Within the lines below, the span from the line with "Where should I click to: Click the info" to the line with "The height and width of the screenshot is (527, 1349).", both ends included, is to be reproduced exactly, with pictures omitted.
-- Opening Marker --
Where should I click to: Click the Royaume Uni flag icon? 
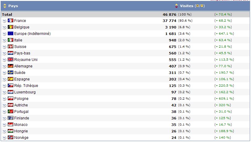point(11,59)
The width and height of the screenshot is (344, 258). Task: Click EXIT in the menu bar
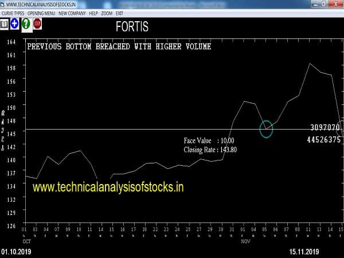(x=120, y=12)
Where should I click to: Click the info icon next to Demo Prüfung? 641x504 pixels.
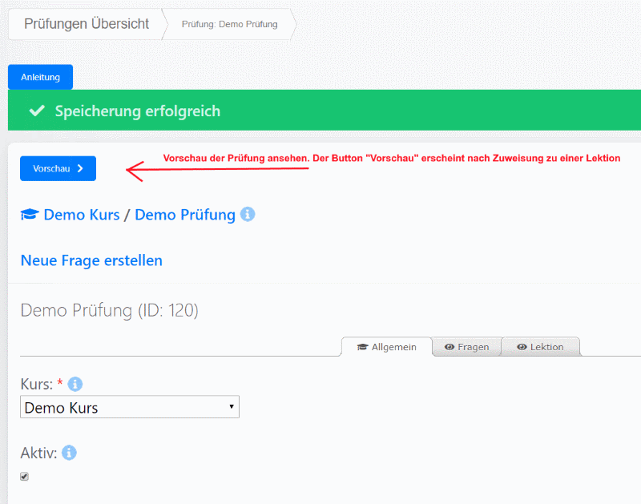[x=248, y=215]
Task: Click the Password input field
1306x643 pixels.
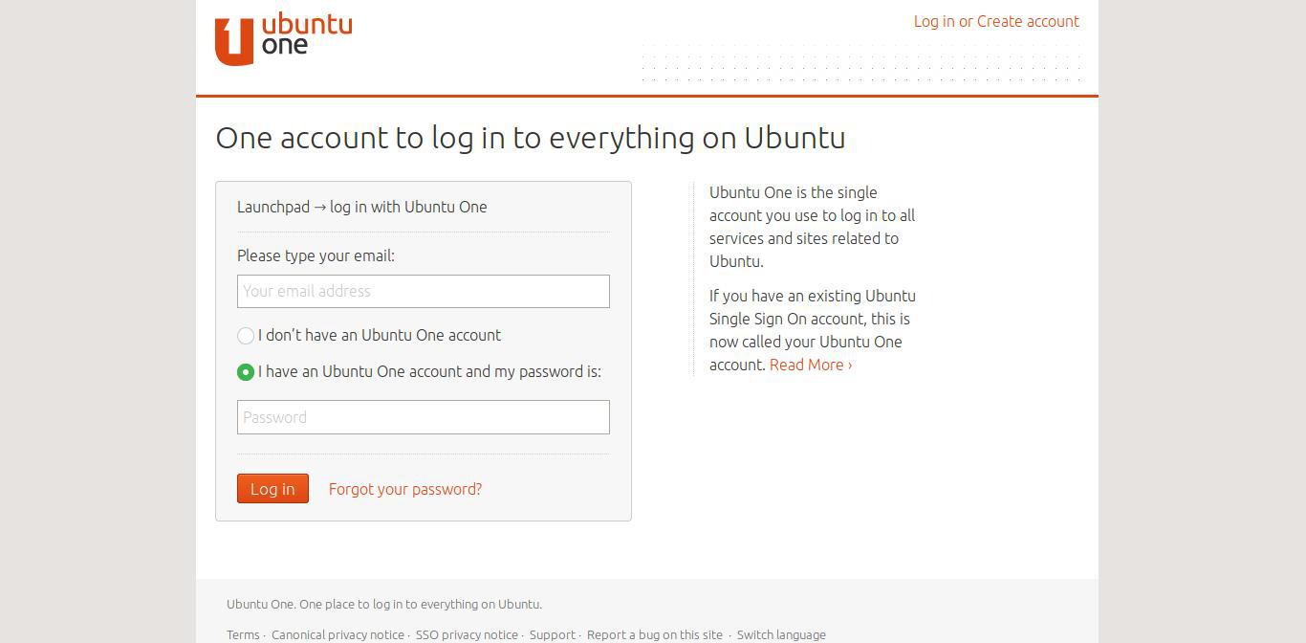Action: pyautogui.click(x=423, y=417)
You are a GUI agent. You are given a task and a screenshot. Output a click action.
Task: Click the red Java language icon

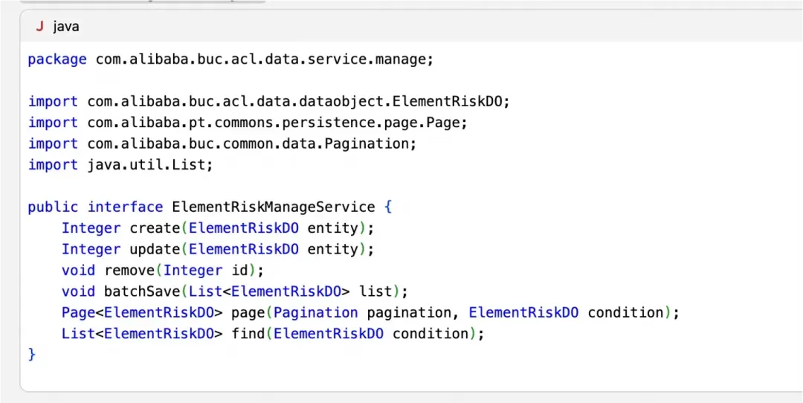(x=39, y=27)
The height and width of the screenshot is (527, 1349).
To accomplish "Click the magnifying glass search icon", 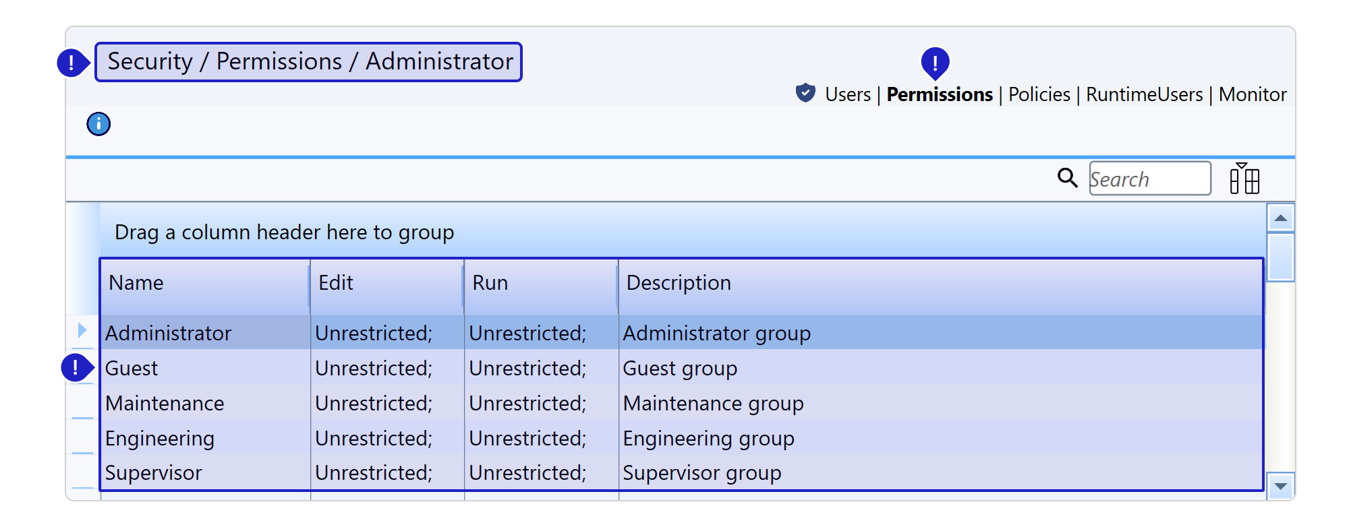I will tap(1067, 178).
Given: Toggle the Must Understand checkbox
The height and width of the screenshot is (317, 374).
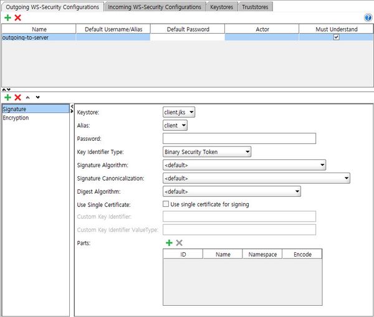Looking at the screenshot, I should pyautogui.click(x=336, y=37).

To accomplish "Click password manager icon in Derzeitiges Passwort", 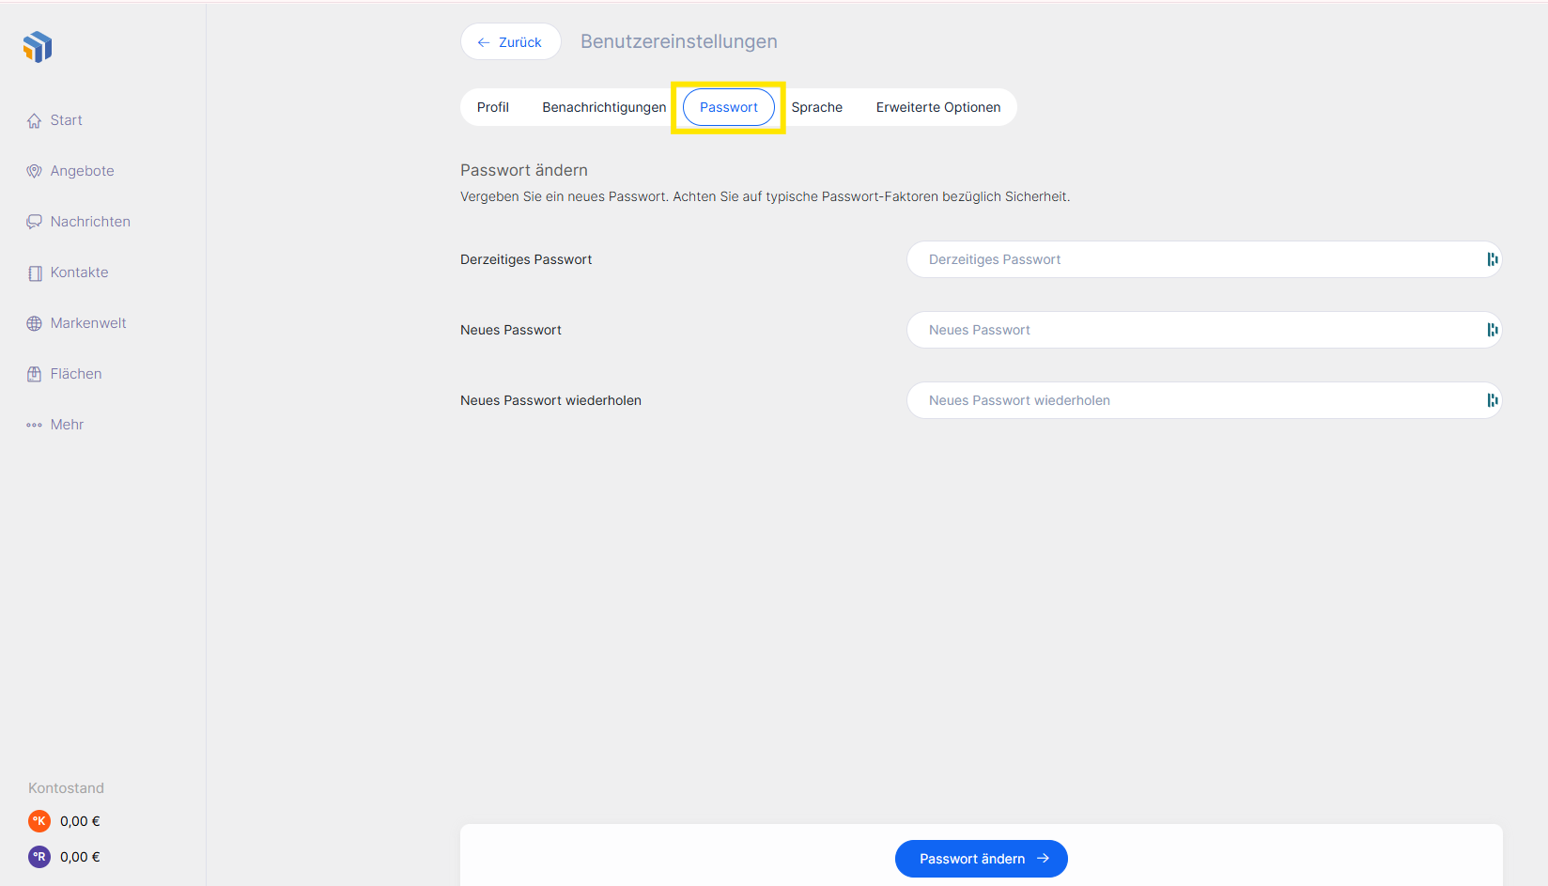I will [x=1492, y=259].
-- Closing Marker --
**Reply**
Where should I click to: Click the info icon next to Demo Prüfung? 641x504 pixels.
[x=248, y=215]
Task: Click the Password input field
1306x643 pixels.
Action: pyautogui.click(x=423, y=417)
You are a GUI agent. You are given a task and a screenshot. Output a click action.
Task: Click the red Java language icon

(x=39, y=27)
The height and width of the screenshot is (527, 1349).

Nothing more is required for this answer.